Now a student of nutritional science at the Texas Agricultural and Mechanical University, Phiri was running in the colours of his native Zambia. Like Jessica Ennis, though, the 20-year-old happens to be a track and field athlete forged in the Steel City of South Yorkshire. He spent seven years living there and training as an up-and-coming team-mate of the burgeoning heptathlete at the City of Sheffield Athletics Club. He had a trials as a striker for Sheffield Wednesday but reckons he "got a little too fast for the rest of the boys."
For a few fleeting moments in the Olympiastadion yesterday Phiri was a little bit too fast for the man who took the 100m world record to 9.69sec in Beijing. But then the Lightning Bolt got cracking. Or jogging, as it might be judged by his standards
By the finish line, Bolt was still some way short of breaking sweat but was 0.10sec clear of Phiri as a barely-cantering winner in 10.20sec. "I knew if I got out quick I could stay with Usain for maybe 10m," the sometime Sheffielder reflected, "but not for the other 90m."
Still, Phiri had enough staying power to get through to the second round as runner-up, then made the cut for today's semi-finals as a 'fastest loser,' clocking 10.16sec for fourth place in a race won in 10.01sec by Michael Rodgers of the United States. Londoner Tyrone Edgar finished runner-up in that second round heat, clocking 10.12sec. Sadly, he was one of only two British team members to progress to the penultimate stage.

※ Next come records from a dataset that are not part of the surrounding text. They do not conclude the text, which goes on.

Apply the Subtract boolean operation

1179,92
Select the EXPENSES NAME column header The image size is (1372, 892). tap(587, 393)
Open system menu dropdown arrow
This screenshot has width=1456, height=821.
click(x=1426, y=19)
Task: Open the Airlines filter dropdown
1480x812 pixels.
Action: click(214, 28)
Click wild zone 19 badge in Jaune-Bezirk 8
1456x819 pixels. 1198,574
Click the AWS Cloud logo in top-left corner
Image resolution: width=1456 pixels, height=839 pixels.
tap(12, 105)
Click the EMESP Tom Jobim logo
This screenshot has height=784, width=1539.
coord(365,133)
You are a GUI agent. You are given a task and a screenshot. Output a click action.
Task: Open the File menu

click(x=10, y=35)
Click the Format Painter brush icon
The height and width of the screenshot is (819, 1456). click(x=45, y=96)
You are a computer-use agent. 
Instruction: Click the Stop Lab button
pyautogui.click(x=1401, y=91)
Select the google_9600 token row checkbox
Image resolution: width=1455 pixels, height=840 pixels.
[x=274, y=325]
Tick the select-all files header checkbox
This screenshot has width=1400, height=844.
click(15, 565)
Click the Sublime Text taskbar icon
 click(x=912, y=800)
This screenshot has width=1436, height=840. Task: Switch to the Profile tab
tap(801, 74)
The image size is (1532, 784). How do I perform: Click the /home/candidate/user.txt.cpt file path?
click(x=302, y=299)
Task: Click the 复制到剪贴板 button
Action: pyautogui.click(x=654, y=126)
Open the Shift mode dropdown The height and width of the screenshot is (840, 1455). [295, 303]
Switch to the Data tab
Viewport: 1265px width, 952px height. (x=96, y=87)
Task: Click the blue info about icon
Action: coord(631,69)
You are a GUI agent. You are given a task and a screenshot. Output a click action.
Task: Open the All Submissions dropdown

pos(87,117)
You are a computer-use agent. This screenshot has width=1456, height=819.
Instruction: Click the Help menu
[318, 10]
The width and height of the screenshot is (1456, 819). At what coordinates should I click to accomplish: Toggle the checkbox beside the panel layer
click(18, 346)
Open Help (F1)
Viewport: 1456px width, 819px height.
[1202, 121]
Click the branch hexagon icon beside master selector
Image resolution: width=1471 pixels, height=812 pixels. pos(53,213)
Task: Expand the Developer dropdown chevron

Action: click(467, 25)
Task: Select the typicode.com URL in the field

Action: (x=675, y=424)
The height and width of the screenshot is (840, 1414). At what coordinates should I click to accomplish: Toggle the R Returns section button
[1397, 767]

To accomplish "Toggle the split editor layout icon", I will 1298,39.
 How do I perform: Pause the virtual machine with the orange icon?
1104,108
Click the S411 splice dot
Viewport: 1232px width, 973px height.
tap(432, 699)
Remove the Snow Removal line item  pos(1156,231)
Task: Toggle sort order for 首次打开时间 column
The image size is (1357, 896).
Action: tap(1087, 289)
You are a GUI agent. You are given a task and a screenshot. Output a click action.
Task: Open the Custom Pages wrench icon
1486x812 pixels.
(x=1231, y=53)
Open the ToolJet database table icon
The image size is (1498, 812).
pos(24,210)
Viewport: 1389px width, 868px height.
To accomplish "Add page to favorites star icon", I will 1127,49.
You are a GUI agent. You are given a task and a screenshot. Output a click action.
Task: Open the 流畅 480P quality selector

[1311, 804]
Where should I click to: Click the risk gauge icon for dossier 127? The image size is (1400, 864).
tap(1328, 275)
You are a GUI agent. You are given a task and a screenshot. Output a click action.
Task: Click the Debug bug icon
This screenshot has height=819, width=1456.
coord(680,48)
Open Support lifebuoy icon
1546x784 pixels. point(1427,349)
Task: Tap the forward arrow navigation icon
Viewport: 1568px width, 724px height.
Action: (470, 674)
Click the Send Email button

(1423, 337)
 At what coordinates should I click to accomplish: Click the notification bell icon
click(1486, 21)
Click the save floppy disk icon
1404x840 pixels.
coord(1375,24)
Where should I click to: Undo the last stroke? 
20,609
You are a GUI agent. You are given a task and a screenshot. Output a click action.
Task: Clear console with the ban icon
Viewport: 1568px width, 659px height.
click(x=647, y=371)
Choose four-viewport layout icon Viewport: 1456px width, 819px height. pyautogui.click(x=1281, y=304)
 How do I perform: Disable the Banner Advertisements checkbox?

Drawn in the lane next to Bolt in his second round race, Simeon Williamson failed to make the grade, finishing fifth in 10.23sec - a huge disappointment after his impressive victory in the British trials last month. "I got cramps in my legs after three steps," the Highgate Harrier lamented. Bolt produced another playful performance, grinning from ear to ear as he allowed his Antiguan training partner Daniel Bailey the honour of victory, in 10.02sec.
The world record holder, runner-up in 10.03sec, was only the fifth fastest qualifier overall. Asafa Powell, Bolt's Jamaican team-mate, was fastest, with 9.95sec - followed by Tyson Gay, the reigning champion from the USA, with 9.95sec.
As for Dwain Chambers, the British speed merchant who has been working all year on his 'Project Bolt,' the one-time doping offender clocked the second fastest time of the opening round, 10.18sec, then won his second round heat in 10.04sec, his quickest time of the year. Impressively, the Belgrave Harrier finished 0.04sec clear of Richard Thompson, the Trinidadian who took Olympic silver behind Bolt in Beijing. Asked whether he still had any projects in mind, a bullish Chambers replied: "Always. I'll be the one who puts the spanner in the works tomorrow night."